▶ [PROBLEM DETAILS]
Find each line below that includes "will", then copy it.

Collected data:
--

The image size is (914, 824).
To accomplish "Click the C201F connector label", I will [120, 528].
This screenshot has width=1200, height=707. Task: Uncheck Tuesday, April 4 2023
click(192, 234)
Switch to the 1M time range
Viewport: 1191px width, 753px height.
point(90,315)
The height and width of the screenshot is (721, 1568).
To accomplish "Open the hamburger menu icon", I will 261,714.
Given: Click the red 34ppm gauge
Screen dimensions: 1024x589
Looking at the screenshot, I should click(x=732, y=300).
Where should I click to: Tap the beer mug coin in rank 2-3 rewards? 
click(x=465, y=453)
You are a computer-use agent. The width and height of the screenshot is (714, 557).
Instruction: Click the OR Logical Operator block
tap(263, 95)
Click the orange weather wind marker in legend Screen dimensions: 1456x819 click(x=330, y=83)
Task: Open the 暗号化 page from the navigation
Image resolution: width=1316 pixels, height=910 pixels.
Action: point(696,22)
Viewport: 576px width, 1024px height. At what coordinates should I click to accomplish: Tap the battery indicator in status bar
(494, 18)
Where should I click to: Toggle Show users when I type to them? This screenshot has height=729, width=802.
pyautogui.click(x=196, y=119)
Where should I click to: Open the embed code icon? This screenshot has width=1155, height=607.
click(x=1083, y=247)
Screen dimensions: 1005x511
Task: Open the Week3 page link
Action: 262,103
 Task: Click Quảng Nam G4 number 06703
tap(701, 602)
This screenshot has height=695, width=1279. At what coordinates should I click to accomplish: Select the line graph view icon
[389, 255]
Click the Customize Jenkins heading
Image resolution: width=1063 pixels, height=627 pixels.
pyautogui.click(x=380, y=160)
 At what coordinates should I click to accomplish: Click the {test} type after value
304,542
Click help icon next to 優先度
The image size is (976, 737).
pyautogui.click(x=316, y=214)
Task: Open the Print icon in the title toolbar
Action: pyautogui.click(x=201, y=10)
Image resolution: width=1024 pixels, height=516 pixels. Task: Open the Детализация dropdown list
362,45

--

▶ [EXERCISE ANSWER]
To accomplish "Click the C201F connector label", I will [120, 528].
To accomplish "Open the hamburger menu icon", I will 261,714.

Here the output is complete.